**Work required:**
Find every line in the records below that holds the word "dropdown" and copy it.

**Records contained in a dataset:**

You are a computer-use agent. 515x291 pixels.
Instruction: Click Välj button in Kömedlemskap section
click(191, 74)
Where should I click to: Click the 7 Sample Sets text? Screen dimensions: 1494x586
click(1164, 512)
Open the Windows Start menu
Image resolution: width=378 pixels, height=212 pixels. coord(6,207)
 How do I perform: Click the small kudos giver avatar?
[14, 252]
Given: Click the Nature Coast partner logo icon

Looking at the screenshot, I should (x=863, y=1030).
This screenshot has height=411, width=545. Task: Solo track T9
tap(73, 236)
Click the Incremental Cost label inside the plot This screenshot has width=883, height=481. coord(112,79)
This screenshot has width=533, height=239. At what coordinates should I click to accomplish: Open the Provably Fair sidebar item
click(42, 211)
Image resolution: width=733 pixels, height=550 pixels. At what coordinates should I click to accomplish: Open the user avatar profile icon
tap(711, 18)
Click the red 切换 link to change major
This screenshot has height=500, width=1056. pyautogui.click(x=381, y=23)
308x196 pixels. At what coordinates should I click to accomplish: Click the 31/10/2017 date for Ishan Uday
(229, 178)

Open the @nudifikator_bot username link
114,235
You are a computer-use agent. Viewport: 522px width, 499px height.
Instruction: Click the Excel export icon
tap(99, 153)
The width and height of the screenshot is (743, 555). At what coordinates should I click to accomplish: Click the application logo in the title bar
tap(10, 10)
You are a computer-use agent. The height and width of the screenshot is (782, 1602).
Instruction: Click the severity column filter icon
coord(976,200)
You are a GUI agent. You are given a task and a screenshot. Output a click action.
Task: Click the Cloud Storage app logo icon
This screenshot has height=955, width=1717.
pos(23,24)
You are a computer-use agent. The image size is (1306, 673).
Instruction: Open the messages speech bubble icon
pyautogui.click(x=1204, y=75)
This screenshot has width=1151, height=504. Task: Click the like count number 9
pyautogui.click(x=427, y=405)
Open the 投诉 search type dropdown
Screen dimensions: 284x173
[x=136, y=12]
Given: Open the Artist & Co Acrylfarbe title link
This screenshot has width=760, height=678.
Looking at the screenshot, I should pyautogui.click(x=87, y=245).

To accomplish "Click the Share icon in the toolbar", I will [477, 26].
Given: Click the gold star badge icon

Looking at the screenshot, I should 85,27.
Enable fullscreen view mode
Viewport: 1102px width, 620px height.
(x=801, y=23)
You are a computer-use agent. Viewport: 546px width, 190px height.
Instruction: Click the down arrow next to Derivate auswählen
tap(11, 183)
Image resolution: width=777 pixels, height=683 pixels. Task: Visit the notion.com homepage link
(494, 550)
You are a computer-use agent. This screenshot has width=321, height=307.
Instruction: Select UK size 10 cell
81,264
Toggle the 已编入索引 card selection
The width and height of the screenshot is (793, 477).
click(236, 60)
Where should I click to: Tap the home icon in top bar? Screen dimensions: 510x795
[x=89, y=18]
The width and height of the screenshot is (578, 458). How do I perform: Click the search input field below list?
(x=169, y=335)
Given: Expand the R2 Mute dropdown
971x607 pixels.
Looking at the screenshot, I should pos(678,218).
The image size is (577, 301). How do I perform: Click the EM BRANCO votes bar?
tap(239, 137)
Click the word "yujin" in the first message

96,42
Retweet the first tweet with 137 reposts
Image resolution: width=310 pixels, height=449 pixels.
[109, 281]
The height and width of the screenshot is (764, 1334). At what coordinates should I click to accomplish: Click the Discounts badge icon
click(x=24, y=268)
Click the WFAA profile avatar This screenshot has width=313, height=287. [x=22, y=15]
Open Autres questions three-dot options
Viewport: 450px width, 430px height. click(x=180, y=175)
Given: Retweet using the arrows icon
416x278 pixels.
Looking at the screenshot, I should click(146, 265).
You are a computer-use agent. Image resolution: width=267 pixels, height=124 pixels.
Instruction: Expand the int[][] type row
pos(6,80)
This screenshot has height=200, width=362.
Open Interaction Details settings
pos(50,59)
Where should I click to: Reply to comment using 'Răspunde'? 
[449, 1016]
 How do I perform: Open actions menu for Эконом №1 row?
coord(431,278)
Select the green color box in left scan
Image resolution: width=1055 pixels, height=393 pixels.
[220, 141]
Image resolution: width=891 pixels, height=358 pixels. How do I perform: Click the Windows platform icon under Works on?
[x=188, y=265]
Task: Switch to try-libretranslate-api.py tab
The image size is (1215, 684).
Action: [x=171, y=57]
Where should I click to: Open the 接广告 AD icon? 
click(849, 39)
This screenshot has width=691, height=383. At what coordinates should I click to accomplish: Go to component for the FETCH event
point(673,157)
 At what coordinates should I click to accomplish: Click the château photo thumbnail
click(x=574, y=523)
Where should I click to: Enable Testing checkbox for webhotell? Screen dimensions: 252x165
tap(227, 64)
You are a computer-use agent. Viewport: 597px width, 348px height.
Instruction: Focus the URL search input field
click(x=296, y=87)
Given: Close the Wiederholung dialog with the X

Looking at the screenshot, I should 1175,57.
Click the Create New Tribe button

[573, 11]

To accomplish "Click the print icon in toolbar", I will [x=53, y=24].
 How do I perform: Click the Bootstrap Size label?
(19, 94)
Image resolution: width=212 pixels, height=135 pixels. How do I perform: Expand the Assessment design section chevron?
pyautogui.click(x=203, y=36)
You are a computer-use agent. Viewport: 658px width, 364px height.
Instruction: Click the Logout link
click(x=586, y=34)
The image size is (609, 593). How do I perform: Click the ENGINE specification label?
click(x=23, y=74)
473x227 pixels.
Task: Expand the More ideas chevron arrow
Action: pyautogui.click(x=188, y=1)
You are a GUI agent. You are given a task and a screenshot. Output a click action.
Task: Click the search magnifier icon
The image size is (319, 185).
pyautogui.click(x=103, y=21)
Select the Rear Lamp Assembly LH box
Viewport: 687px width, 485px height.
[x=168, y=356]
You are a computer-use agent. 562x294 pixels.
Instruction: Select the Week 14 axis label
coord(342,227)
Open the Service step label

**Written answer:**
Open the 投诉 search type dropdown
Given: Expand the R2 Mute dropdown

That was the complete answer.